*WHAT YOU SHOULD DO:* Filter these records by the string "Task", copying each line that holds it.

*DATA FOR THIS EXERCISE:*
§

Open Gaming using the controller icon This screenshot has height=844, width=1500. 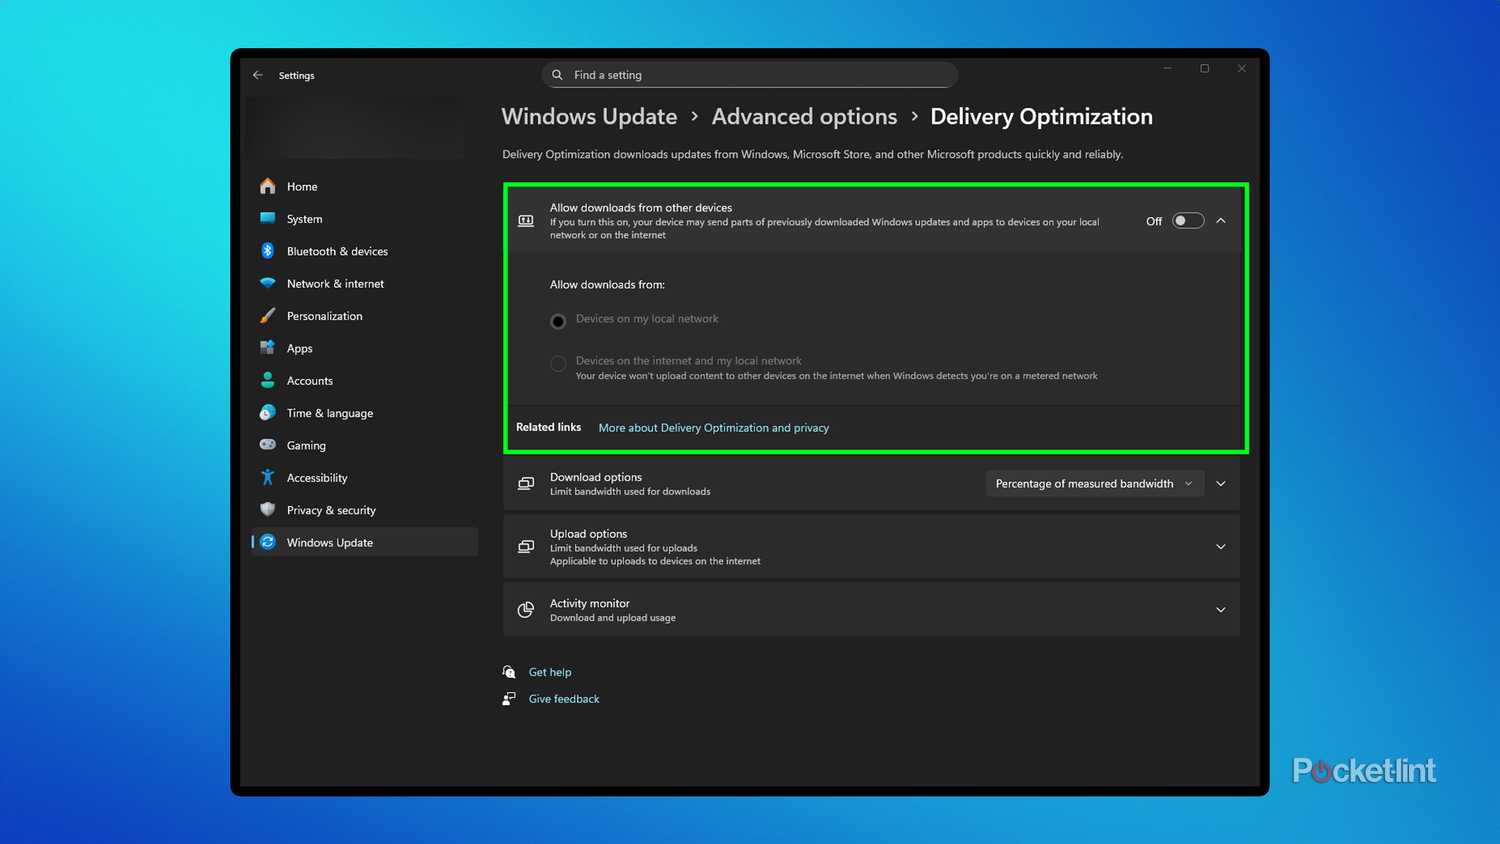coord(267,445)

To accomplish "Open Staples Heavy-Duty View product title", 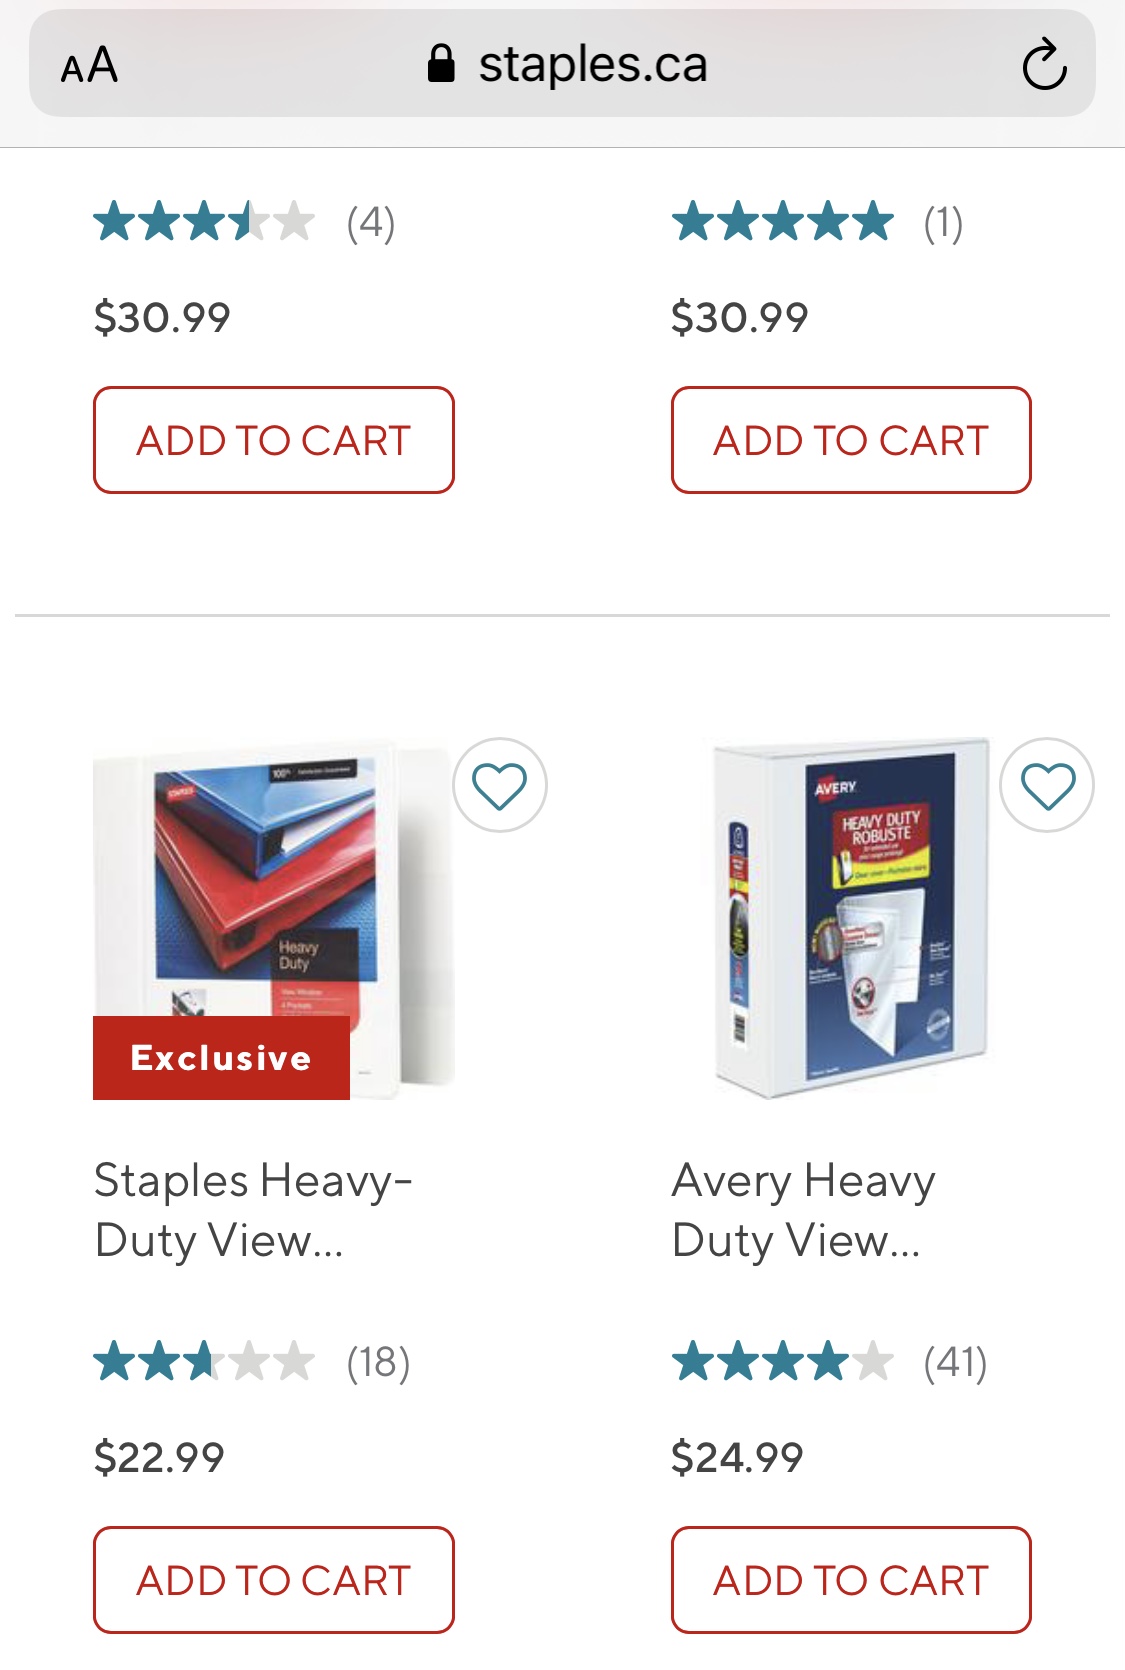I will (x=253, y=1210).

§

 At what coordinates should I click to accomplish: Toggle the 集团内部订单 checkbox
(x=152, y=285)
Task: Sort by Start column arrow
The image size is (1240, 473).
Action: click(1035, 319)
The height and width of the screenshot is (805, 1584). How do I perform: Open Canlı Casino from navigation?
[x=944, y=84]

§

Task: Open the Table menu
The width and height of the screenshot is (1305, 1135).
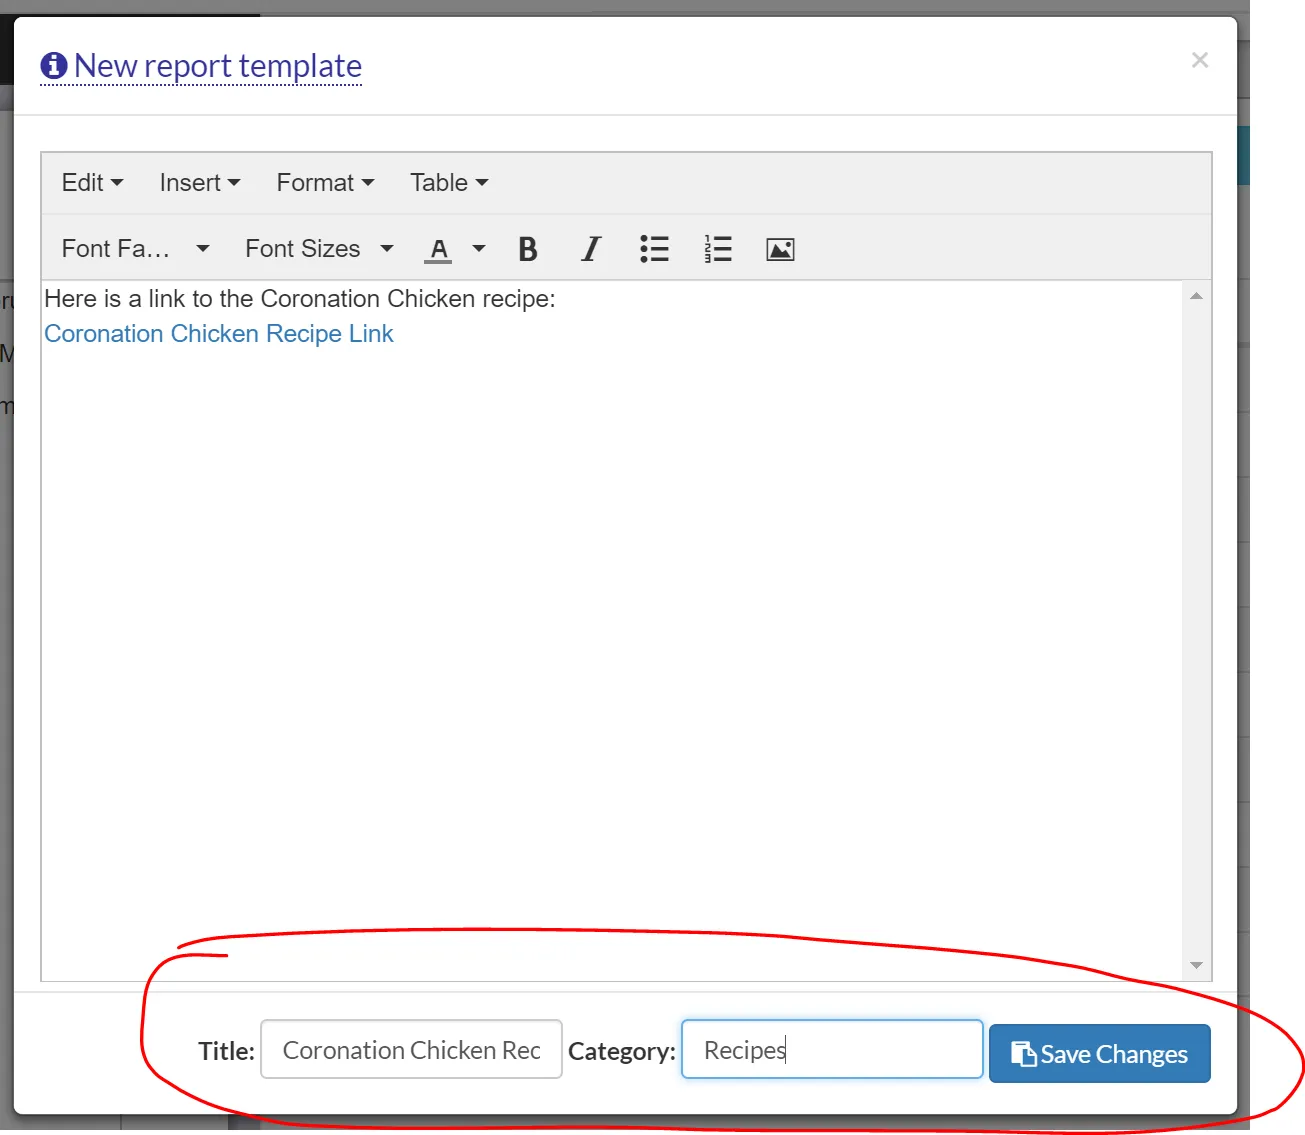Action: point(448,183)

§

*SOLVED PROBLEM:*
Task: Sort by Start column arrow
Task: Open the Table menu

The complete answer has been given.